Work instruction ▸
Could you retype every line below exactly, omitting the images?

### Data records ###

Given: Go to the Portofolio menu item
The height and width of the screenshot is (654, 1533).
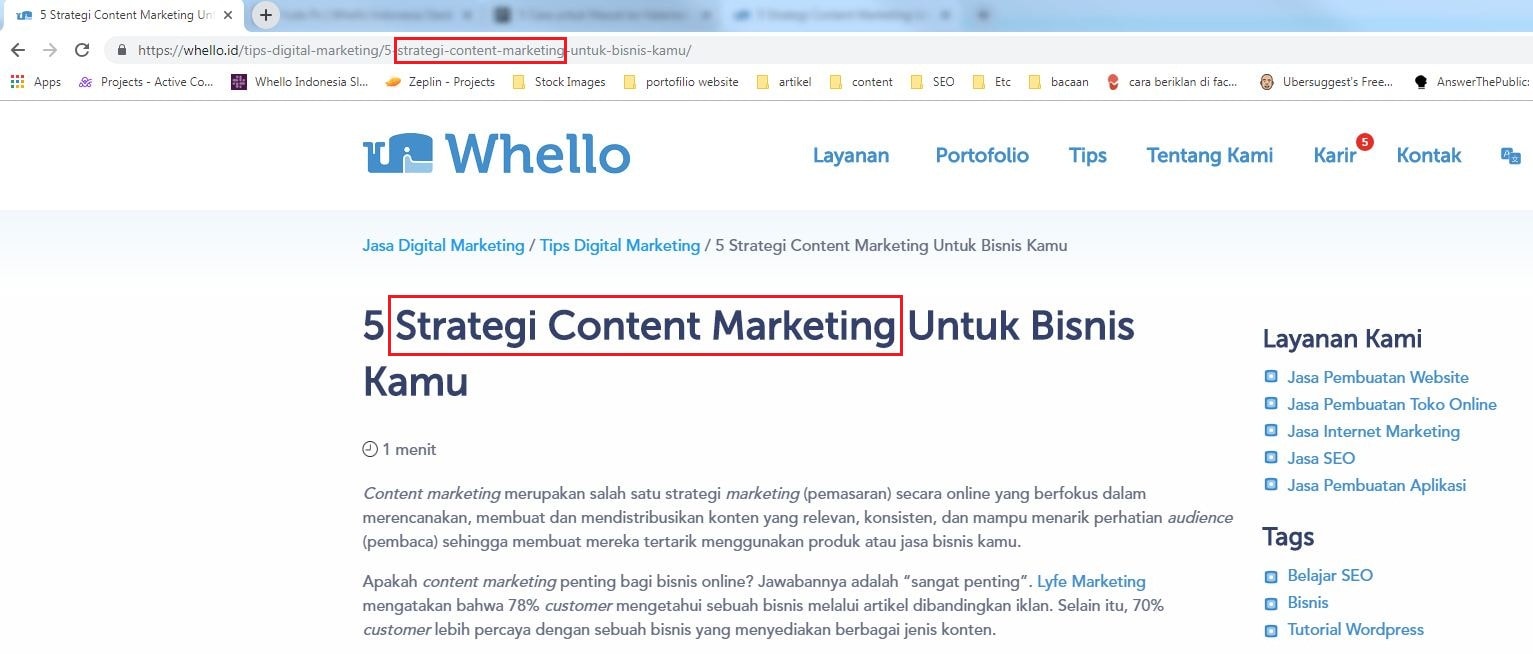Looking at the screenshot, I should [981, 155].
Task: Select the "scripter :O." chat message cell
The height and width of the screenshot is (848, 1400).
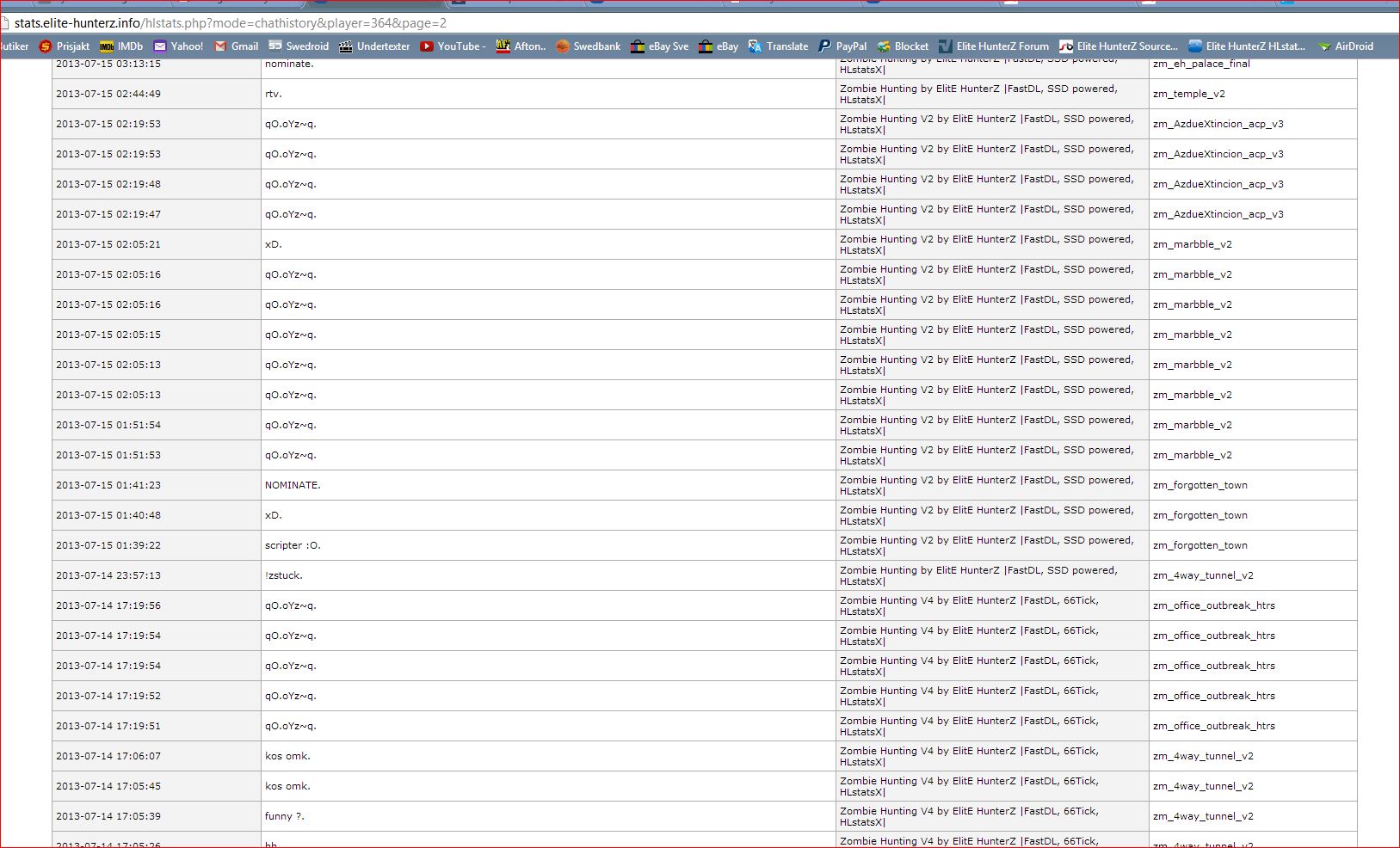Action: coord(293,545)
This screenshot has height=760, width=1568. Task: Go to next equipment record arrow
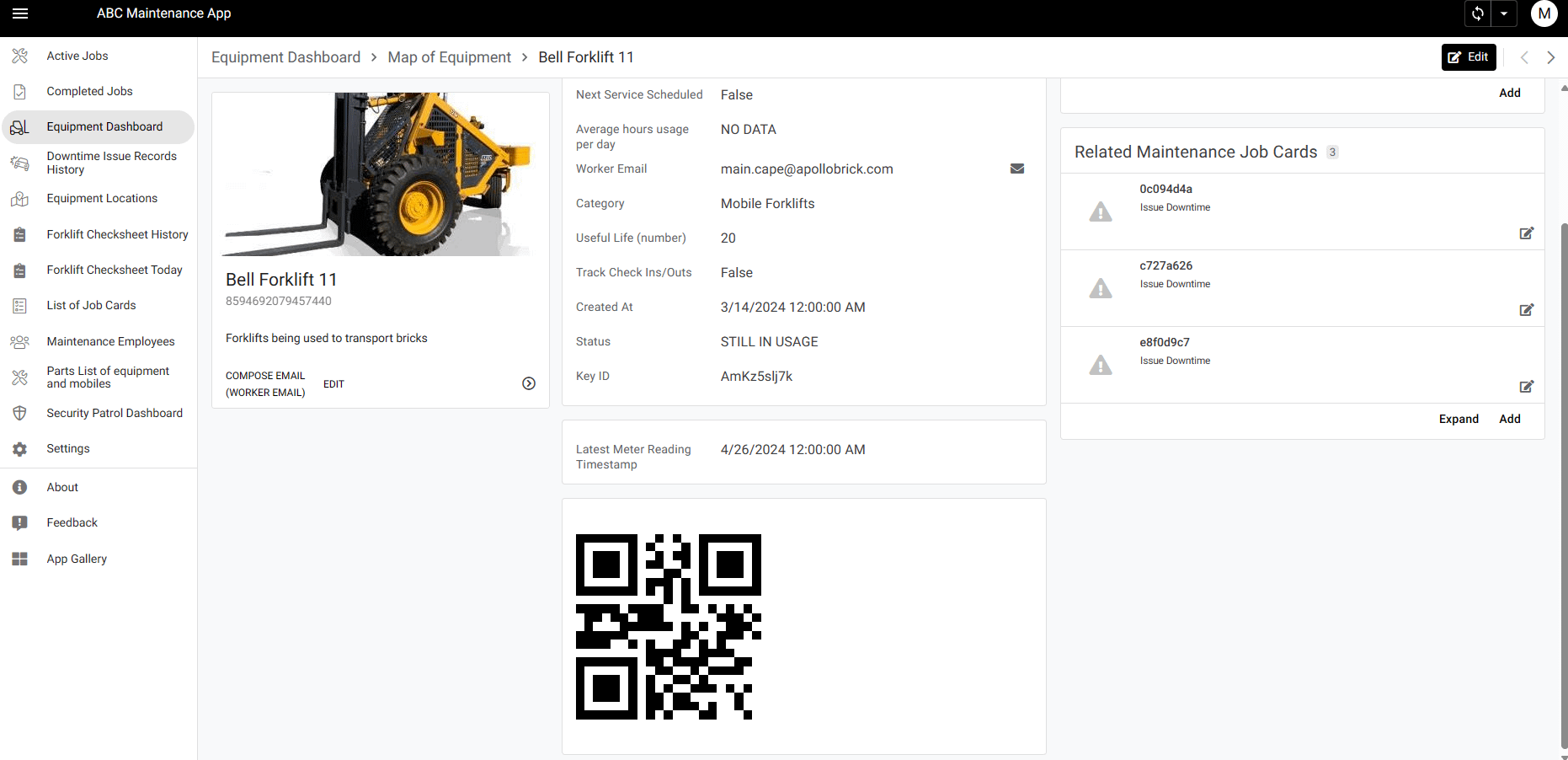[x=1550, y=57]
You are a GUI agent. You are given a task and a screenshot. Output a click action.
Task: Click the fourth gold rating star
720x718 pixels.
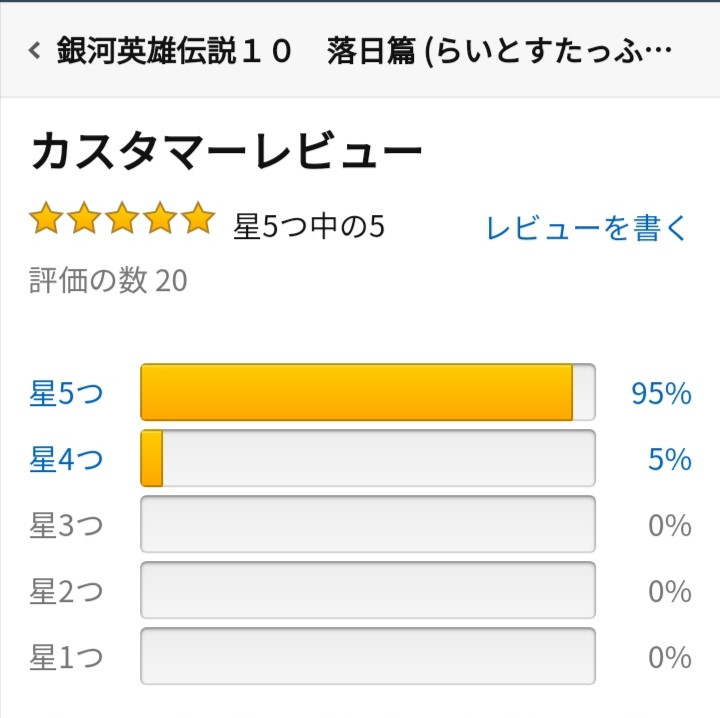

###

Answer to the problem ▸
Given: Go to the Portofolio menu item
The height and width of the screenshot is (654, 1533).
Looking at the screenshot, I should [981, 155].
Task: Select the "scripter :O." chat message cell
The height and width of the screenshot is (848, 1400).
Action: coord(293,545)
This screenshot has height=760, width=1568. Task: Go to next equipment record arrow
[x=1550, y=57]
You are a GUI agent. You are given a task and a screenshot. Output a click action.
Task: Click the fourth gold rating star
720x718 pixels.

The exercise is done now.